Um halb sechs stand Ahimaaz, den Notizblock des Reporters gezückt, im Pulk der Gaffer und Korrespondenten vor dem Hoteleingang und wohnte der Ankunft des Prominenten bei. Als Sobolew in seiner weißen Uniform aus der Kutsche stieg, wurden einzelne Hurrarufe in der Menge laut; ein bitterböser Blick des Generals und inbrünstiges Abwinken seiner Adjutanten bewirkten jedoch, daß die Ovation abflaute, ehe sie sich ganz entfaltet hatte.

Ahimaaz fand, daß der Weiße General erstaunlich viel Ähnlichkeit mit einem Wels hatte: die wulstige Stirn, die etwas glupschenden Augen, der hängende Schnauzer und die breit auslaufenden Koteletten, die ein wenig an Kiemen denken ließen.

Doch der Vergleich hinkte, denn ein Wels ist träge und gutmütig, der hier aber schaute mit einem so stählernen Blick in die Runde, daß Ahimaaz ihn sofort in die Kategorie der großen Meeresraubfische einordnete. Ein Hammerhai, im mindesten. Als Lotsenfisch vorneweg kam ein wackerer Jessaul geschwommen, der mit grimmigen Schwüngen seiner weißen Handschuhe einen Keil in die Menge trieb. Die Flanken des Generals wurden von je drei Offizieren gedeckt. Der Kammerdiener beschloß die Prozession, kehrte jedoch nach Erreichen der Pforte wieder zur Kutsche zurück, um mit dem Ausladen des Gepäcks zu beginnen.
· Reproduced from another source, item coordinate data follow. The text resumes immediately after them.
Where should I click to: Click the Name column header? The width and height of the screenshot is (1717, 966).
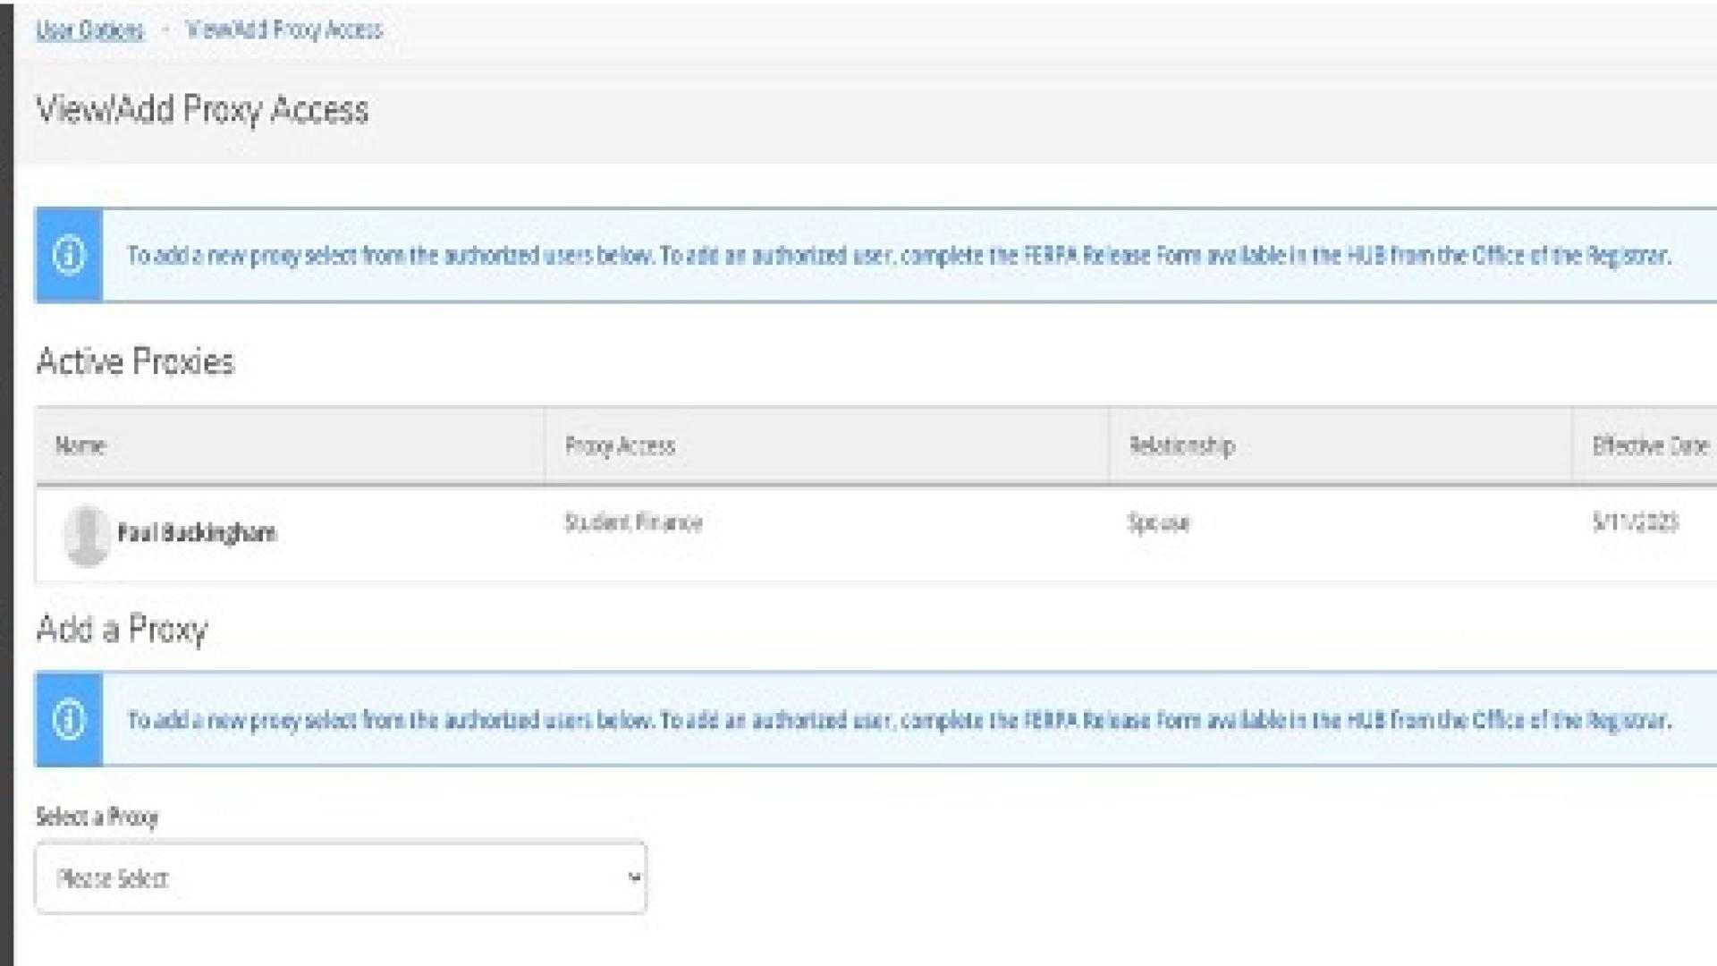(x=80, y=445)
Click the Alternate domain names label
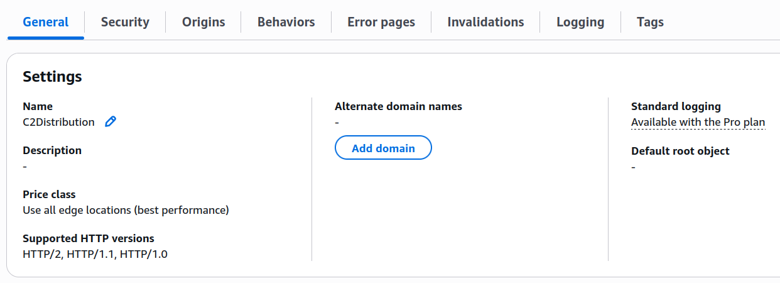Viewport: 780px width, 283px height. point(398,106)
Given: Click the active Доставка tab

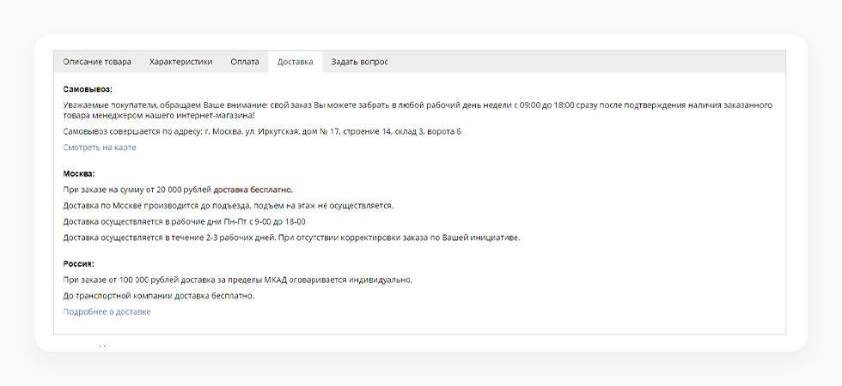Looking at the screenshot, I should click(x=295, y=62).
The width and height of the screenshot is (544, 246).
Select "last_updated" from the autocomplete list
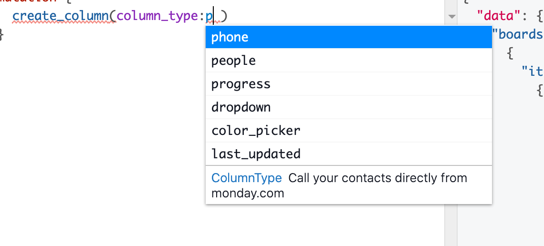tap(349, 154)
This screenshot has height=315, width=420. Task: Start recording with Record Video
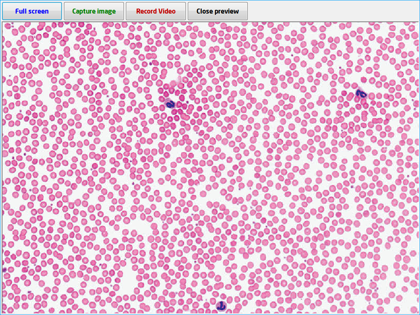[x=156, y=11]
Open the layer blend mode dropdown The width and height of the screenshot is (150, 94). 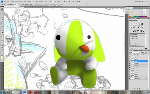point(135,52)
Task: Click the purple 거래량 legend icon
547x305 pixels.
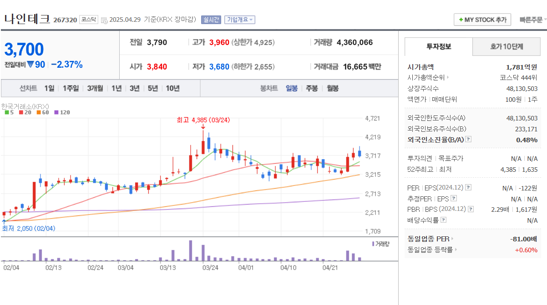Action: tap(373, 245)
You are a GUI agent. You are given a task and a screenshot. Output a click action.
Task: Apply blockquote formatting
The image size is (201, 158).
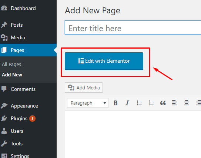[x=163, y=103]
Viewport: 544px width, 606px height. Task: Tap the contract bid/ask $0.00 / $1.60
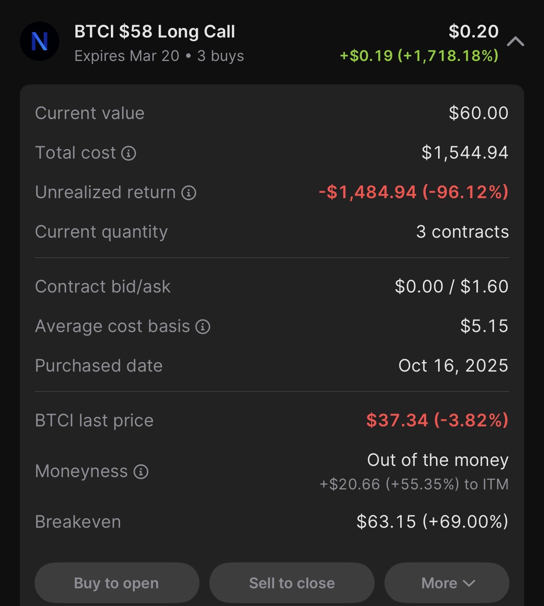451,287
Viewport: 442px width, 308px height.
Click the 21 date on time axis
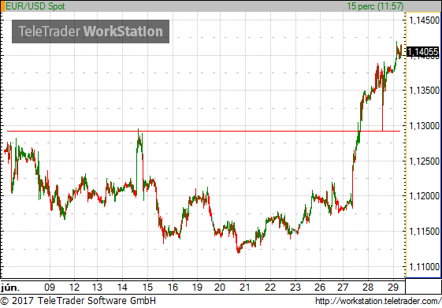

Schnell hatte Ahimaaz das große und anscheinend recht schwere Portefeuille aus Kalbsleder in Sobolews Hand bemerkt. Wenn das nicht komisch war: Das Objekt führte das Honorar für seine Hinrichtung mit sich.
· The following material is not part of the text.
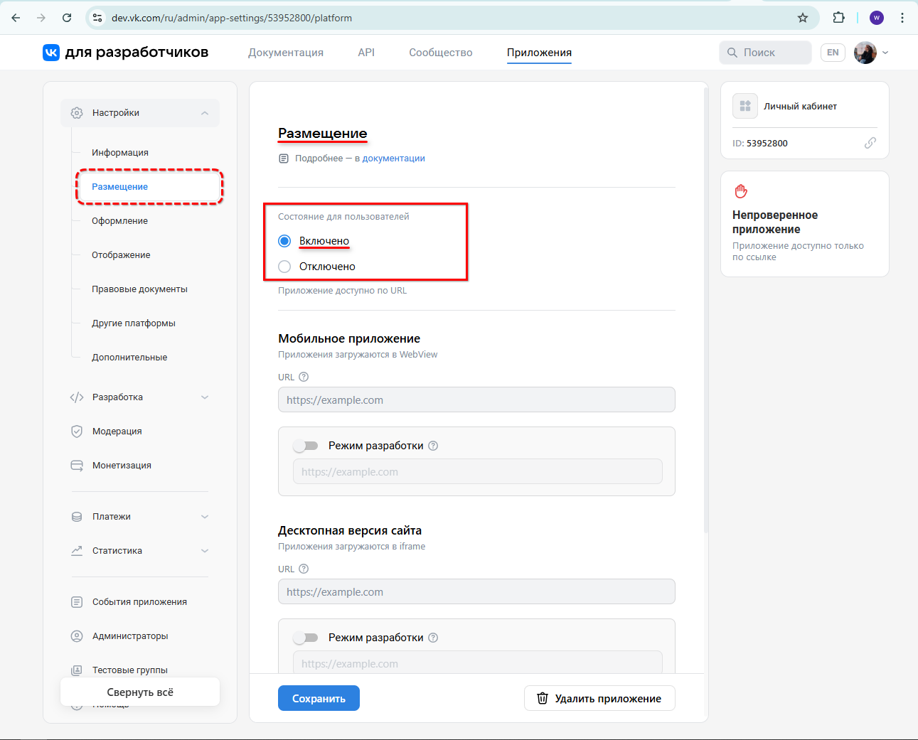The image size is (918, 740).
Task: Click the icon beside События приложения
Action: [76, 601]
Die Korrespondenten drängten ihrem Helden ins Vestibül nach - in der Hoffnung, die eine oder andere Frage anzubringen, das eine oder andere Detail zu erhaschen.
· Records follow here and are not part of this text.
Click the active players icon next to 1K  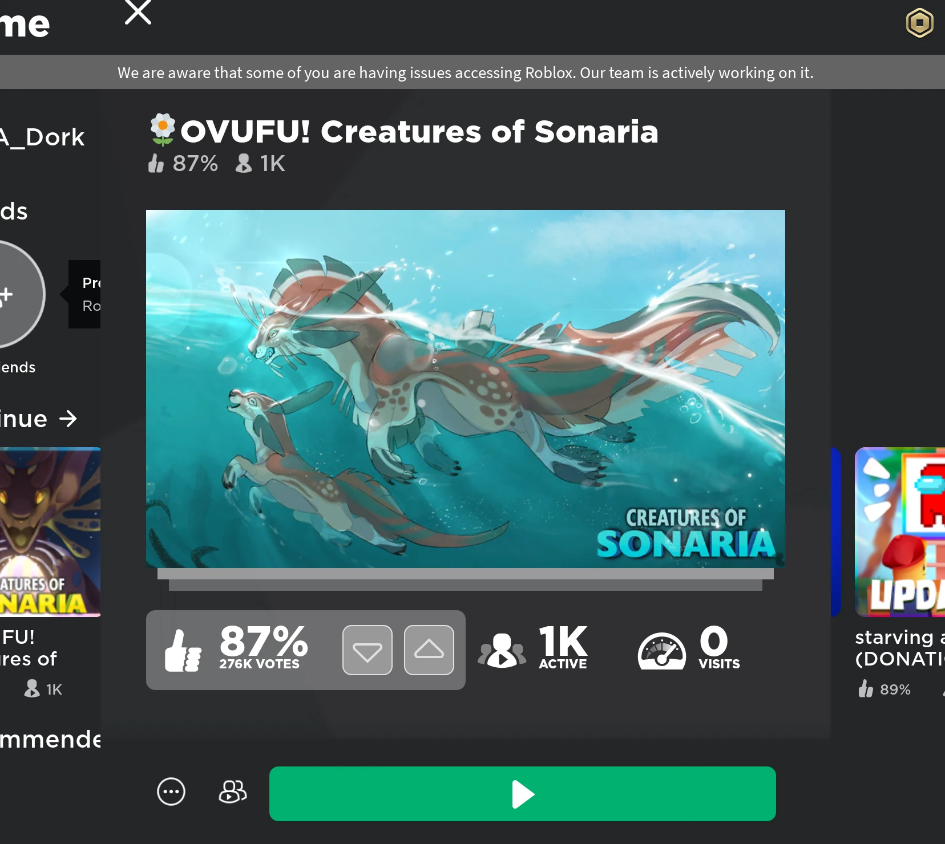click(502, 650)
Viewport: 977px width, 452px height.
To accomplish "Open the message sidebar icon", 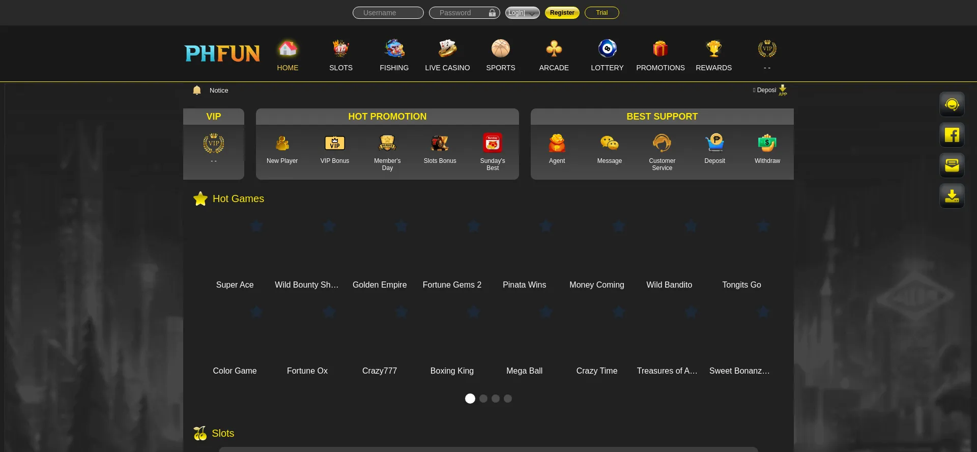I will click(x=952, y=165).
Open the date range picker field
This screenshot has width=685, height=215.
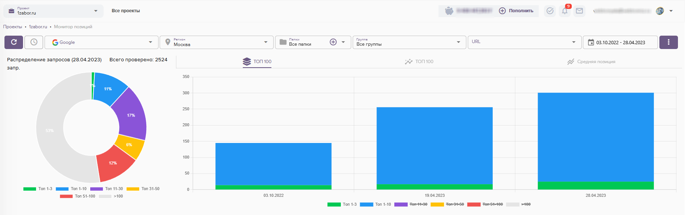pos(620,42)
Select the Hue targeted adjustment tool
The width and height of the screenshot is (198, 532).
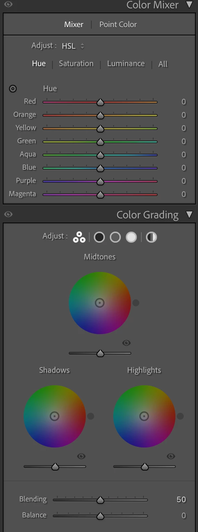pyautogui.click(x=13, y=89)
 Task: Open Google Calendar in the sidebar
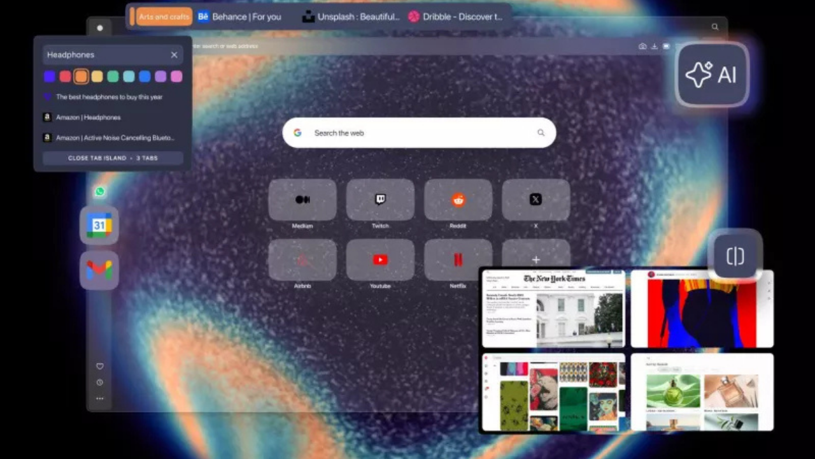(99, 226)
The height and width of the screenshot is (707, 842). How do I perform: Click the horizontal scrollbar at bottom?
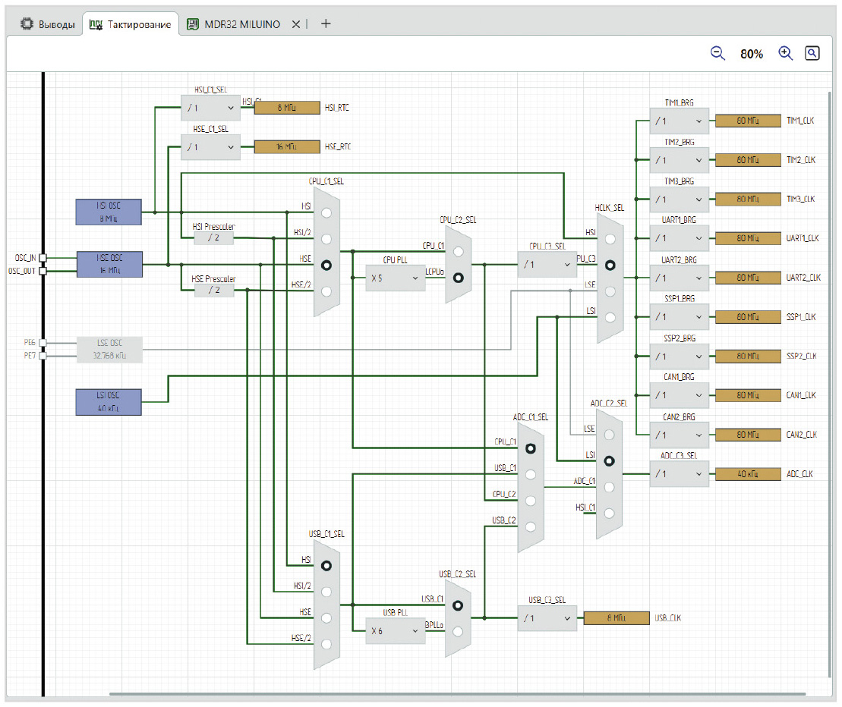click(x=456, y=694)
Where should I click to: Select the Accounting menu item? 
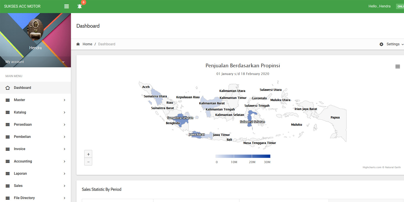point(23,161)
Nicht so Ahimaaz. Gemächlich schlenderte er zum Kammerdiener und hüstelte taktvoll, wie um ihn von seiner Gegenwart in Kenntnis zu setzen. Und er preschte mit seinen Fragen nicht vor, wartete vielmehr, bis er auffiel.

Der Kammerdiener, ein schlaffer Greis mit ewig gerunzelten schlohweißen Brauen (Ahimaaz kannte seinen gesamten Lebenslauf, seine Vorlieben und Schwächen, wußte gar von seiner Veranlagung zu einem kräftigen Morgenkater), äugte mißmutig nach dem Geck im Strohhut, würdigte aber zugleich dessen diskretes Benehmen, indem er sich gnädig ein wenig in seine Richtung drehte. »Korrespondent der >Moskauer Regierungsnachrichten<«, ergriff Ahimaaz die gebotene Chance unverzüglich beim Schopf. »Ich mag Seine Hochwohlgeboren nicht mit lästigen Fragen inkommodieren, möchte die Moskauer aber trotzdem gern wissen lassen, mit welchen Vorhaben der Weiße General sich angelegentlich seines Besuchs in unserer altehrwürdigen Metropole trägt? Wer könnte es besser wissen als Sie, Anton Lukitsch!«

»Wissen schon, nur nicht jedem auf die Nase binden«, entgegnete der Kammerdiener schroff, doch man sah, daß er sich geschmeichelt fühlte.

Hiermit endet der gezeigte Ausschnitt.